[Document extract Boundary: Start]

Jan Heusmann, a dairy farmer in the far north of Germany, is getting excellent results with his herd of 430 cows but like a lot of dairy farmers in Europe the low milk prices are worrying him.
With European Union milk quotas now sealed to history Germany is leading the way as one of the largest dairy producing countries among the EU 28 Member States. Germany is home to the highest number of cows in Europe accounting for 18.2% of the total EU dairy cow population at around 4.3 million cows.
Jan’s farm, Hof Junkernhose GbR, is situation in the very north of Germany near Bremerhaven. It is very close to the North Sea and not so far from the German border with Denmark.
Jan is achieving super results with his herd of Holsteins and has averaged 10,400 kg of milk per cow in the last recorded milk year. He farms in a partnership with his brother who is also a veterinary surgeon. Jan said: “I am 52 years old. In 1991 I started to milk cows out on my own but since 2001 I have a business partnership with my brother, who is 45 years old and works as a veterinarian.
“Today we milk around 430 cows and last year (July 2014 to June 2015) we delivered to the dairy 10,400 kg milk per cow with 4.02% fat and 3.21% protein.” The Heusmann partnership runs a simple feeding system for the cows. They employ 5 workers as well as obtaining help from 2 students on an annual basis.
“We feed 2 rations to the lactating cows and 2 rations to the dry cows,” said Jan. “About 80% of the lactating cows are on the high ration for about 40 kg of milk.
The cows are in a free stall barn all the year round and we feed in a bunk, using a mixing wagon with three horizontal mixing screws.”
There are no robots used on this farm but the team milk 3 times per day to achieve a higher yield from the cows. “We don’t use robotic milking. We milk 3 times a day in a double 8 herringbone parlour,” Jan said. “The parlour is run with an average 3.5 employees on a rotational basis.

[Document extract Boundary: End]

Retype everything in the dairy farm text from "Jan Heusmann, a" down to "are worrying him.", keeping every word and mark unchanged. The data that follow come from a separate source.

[Dataset entries Boundary: Start]

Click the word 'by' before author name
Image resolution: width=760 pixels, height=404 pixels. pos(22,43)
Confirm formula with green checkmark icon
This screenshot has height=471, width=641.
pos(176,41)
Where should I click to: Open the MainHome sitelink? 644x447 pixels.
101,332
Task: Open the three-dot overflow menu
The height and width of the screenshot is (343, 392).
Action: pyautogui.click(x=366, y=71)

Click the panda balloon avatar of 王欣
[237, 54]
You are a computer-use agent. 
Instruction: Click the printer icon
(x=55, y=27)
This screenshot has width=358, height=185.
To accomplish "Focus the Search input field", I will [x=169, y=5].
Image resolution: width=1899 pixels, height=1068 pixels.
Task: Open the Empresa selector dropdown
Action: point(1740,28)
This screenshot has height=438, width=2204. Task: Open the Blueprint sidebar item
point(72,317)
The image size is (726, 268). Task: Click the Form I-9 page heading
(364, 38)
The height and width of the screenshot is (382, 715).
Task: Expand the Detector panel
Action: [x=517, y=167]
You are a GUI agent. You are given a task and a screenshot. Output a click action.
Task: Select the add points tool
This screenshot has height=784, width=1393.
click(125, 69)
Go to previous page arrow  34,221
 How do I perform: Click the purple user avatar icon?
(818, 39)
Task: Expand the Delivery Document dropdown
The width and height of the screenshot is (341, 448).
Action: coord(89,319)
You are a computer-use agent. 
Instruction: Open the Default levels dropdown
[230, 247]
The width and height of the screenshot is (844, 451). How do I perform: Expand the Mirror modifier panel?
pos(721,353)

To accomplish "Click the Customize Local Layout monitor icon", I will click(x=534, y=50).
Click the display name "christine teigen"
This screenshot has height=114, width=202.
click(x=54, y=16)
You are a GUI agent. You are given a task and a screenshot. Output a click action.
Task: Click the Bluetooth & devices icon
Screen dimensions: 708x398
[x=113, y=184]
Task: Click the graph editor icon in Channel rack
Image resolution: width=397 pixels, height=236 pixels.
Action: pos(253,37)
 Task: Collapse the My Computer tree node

[Dataset entries Boundary: End]

Exercise solution:
Jan Heusmann, a dairy farmer in the far north of Germany, is getting excellent results with his herd of 430 cows but like a lot of dairy farmers in Europe the low milk prices are worrying him.